[Isolation and function analysis of rat CD4+ CD25+ regulatory T cells].

AIM: To investigate the isolation method and to analyze the function of rat CD4~+ CD25~+ regulatory T cells. METHODS: Lymphocytes were isolated from the rat spleens and then CD4~+ CD25~+ T cells were sorted by magnetic bead cell sorting (MACS) system. The purity and Foxp3 expression of CD4~+ CD25~+ T cells were analyzed by flow cytometry(FCM) and RT-PCR, respectively. The suppressive effect of CD4~+ CD25~+ T cells on the proliferation of CD4~+ CD25~- T cells was analyzed by mixed lymphocyte reaction.
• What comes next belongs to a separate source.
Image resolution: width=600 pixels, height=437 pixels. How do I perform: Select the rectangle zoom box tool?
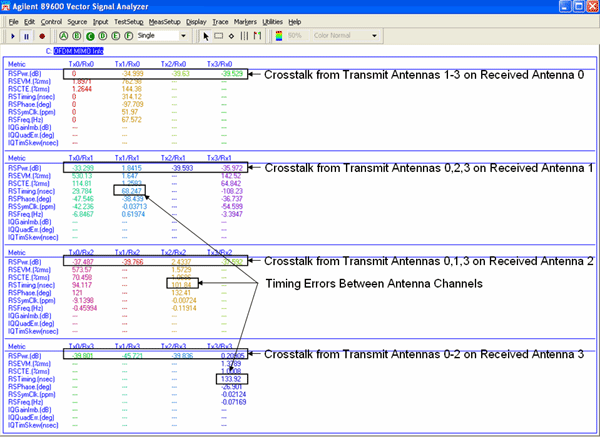tap(220, 35)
IL-2, IFN-γ and IL-10 levels in culture supernatant were detected by ELISA. RESULTS: The purity of CD4~+ CD25~+ T cells sorted by MACS was 86%-93%. The CD4~+ CD25~+ T cells could specifically express the Foxp3 gene as compared with CD4~+ CD25~- T cells. In vitro CD4~+ CD25~+ T cells could suppress the proliferation of CD4~+ CD25~- T cells and IFN-γ, IL-2 production, but they themselves could secrete IL-10. CONCLUSION: We established an effective procedure for enrichment of CD4~+ CD25~+ regulatory T cells by MACS with satisfactory cell purity, viability and function. CD4~+ CD25~+ T cells can suppress CD4~+ CD25~- T cells and specifically express Foxp3 gene.